O que há de novo Um pequeno estudo mostra que um antidepressivo, um inibidor da MAO chamado Nardil (fenelzina), pode ajudar a prevenir a recorrência do câncer de próstata. O artigo foi publicado em 3 de março na revista Prostate Cancer and Prostatic Disease.

Detalhes da pesquisa Pesquisadores da University of Southern California estudaram 20 homens que haviam sido tratados para câncer de próstata e que tiveram níveis elevados de PSA (antígeno específico da próstata), um sinal de que o câncer pode ter retornado. Os pacientes receberam fenelzina duas vezes ao dia durante 12 semanas. Os níveis de PSA diminuíram em 55 por cento dos pacientes.

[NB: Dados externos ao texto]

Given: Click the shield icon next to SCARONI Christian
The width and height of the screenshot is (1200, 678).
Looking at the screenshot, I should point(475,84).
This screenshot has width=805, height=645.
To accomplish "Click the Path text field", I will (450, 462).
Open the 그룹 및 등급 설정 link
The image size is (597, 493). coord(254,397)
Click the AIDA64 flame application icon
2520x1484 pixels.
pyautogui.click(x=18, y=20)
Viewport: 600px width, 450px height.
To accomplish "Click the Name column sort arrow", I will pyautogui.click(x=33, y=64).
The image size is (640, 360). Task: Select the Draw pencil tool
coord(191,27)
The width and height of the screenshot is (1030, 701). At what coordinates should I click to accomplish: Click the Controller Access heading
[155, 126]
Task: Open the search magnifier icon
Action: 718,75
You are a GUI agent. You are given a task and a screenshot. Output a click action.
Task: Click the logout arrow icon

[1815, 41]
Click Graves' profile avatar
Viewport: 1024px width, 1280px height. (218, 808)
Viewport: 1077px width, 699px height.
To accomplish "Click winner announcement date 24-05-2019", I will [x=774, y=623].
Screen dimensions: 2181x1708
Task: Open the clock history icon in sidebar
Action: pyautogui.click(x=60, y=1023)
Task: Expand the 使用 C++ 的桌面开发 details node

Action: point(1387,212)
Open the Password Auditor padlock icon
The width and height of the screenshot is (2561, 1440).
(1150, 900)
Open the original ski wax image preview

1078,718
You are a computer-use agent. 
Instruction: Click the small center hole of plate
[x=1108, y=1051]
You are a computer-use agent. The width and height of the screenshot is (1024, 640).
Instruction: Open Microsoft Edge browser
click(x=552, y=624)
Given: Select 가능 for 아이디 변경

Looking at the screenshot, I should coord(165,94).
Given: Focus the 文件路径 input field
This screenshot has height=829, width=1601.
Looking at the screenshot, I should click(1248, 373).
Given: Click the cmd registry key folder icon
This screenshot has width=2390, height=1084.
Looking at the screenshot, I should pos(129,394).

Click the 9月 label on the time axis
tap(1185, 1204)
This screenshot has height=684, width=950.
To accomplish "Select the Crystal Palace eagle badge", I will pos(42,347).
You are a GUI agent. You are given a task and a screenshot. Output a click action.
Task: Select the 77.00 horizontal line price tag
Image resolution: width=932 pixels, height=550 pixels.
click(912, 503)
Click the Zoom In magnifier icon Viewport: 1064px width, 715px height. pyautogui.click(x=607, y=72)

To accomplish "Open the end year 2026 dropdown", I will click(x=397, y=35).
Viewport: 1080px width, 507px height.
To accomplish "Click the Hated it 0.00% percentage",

Por que é importante Em cerca de um terço dos pacientes com câncer de próstata, os níveis de PSA aumentam novamente após a cirurgia para remover o tumor. A terapia hormonal geralmente é prescrita nesse ponto, embora possa causar efeitos colaterais que afetam a qualidade de vida. A fenelzina, que é um tipo de antidepressivo usado décadas atrás, poderia ser mais bem tolerada pelos pacientes. A droga, entretanto, requer mudanças na dieta para prevenir efeitos colaterais graves. Pesquisas adicionais são necessárias com mais pacientes e um grupo de comparação para avaliar a droga, disseram os autores.